Task details: Find the lines of data that contain the string "computer", then list them.

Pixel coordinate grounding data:
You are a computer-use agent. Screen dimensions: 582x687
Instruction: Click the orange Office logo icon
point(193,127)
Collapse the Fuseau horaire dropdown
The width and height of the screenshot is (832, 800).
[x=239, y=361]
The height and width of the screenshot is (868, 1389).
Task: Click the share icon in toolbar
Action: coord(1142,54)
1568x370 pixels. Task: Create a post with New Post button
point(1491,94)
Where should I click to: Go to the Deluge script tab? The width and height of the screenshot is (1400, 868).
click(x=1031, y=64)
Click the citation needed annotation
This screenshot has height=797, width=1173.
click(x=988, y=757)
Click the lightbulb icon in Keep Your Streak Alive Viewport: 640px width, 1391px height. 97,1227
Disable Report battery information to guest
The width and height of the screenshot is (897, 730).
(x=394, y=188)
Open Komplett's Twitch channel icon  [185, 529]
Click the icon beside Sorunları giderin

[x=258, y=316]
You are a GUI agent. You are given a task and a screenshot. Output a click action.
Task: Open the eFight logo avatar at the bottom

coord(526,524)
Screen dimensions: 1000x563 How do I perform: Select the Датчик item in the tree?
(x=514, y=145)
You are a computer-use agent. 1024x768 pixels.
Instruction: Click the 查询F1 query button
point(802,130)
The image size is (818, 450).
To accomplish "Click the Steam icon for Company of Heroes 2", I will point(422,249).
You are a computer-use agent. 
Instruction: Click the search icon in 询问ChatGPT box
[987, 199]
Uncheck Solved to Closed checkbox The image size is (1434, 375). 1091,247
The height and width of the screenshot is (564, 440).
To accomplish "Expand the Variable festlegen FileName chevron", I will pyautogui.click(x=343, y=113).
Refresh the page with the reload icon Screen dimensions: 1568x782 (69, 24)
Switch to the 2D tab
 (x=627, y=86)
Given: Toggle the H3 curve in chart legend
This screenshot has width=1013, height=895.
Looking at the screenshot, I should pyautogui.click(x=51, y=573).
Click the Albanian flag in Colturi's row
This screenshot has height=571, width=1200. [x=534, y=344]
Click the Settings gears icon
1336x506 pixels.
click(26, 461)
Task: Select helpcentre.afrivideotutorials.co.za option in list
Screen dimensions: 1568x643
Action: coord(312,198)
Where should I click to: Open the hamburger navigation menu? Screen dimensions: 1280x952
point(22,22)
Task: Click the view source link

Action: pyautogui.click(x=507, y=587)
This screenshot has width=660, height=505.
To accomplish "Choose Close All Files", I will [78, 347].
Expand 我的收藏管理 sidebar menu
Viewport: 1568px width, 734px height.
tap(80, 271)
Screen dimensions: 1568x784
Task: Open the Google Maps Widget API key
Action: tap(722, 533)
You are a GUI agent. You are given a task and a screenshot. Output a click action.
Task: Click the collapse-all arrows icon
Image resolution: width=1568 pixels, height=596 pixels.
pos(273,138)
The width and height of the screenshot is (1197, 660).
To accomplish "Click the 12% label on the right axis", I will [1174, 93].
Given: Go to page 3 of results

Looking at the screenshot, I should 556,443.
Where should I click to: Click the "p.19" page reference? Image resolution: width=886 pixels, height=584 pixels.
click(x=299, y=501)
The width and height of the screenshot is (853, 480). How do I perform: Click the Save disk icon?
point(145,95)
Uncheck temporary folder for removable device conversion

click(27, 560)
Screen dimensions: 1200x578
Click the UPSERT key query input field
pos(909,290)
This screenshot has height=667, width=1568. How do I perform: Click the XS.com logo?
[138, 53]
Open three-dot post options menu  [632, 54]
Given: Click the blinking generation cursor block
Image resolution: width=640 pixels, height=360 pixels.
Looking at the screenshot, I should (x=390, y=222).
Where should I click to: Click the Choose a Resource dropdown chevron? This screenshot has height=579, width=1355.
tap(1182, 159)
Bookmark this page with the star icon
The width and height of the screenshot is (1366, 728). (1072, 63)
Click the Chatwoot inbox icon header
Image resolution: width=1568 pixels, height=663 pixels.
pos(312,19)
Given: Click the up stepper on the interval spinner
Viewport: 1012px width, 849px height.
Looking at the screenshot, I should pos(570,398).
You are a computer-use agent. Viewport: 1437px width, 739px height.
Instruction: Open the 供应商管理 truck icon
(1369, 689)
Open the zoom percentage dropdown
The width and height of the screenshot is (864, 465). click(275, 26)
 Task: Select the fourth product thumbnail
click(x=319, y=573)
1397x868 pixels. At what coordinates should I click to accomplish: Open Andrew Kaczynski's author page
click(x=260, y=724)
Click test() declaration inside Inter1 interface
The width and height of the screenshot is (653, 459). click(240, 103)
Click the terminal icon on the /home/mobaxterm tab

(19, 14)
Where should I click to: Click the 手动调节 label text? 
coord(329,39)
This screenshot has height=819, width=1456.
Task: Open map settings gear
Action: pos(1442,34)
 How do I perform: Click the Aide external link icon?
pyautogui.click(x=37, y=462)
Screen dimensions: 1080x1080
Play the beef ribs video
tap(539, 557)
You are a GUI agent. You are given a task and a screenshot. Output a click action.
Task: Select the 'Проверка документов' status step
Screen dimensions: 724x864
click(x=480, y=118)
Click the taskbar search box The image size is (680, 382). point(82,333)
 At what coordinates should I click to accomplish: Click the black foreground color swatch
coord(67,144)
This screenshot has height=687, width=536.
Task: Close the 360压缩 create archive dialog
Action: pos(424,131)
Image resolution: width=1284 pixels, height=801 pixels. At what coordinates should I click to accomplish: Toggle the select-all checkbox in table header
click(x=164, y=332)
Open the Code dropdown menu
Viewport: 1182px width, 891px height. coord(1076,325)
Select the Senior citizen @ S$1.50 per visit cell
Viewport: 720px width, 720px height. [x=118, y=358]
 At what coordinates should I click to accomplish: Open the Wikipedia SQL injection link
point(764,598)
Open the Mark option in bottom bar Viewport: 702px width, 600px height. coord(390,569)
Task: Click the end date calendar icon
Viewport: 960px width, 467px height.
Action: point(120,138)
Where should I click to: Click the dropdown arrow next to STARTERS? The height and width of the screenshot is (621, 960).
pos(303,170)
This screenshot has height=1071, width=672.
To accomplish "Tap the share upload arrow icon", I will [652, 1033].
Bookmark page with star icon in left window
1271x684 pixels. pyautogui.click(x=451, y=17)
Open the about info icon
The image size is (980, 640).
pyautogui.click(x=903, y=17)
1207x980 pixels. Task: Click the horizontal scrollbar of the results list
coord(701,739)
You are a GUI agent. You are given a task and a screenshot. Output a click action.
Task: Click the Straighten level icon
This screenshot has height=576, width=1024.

Result of this task:
You are a computer-use agent. Screen dimensions: 582x687
You are a computer-use agent. 1024x768 pixels.
You are a computer-use agent. 
You are a computer-use agent. Viewport: 1437px width, 739px height.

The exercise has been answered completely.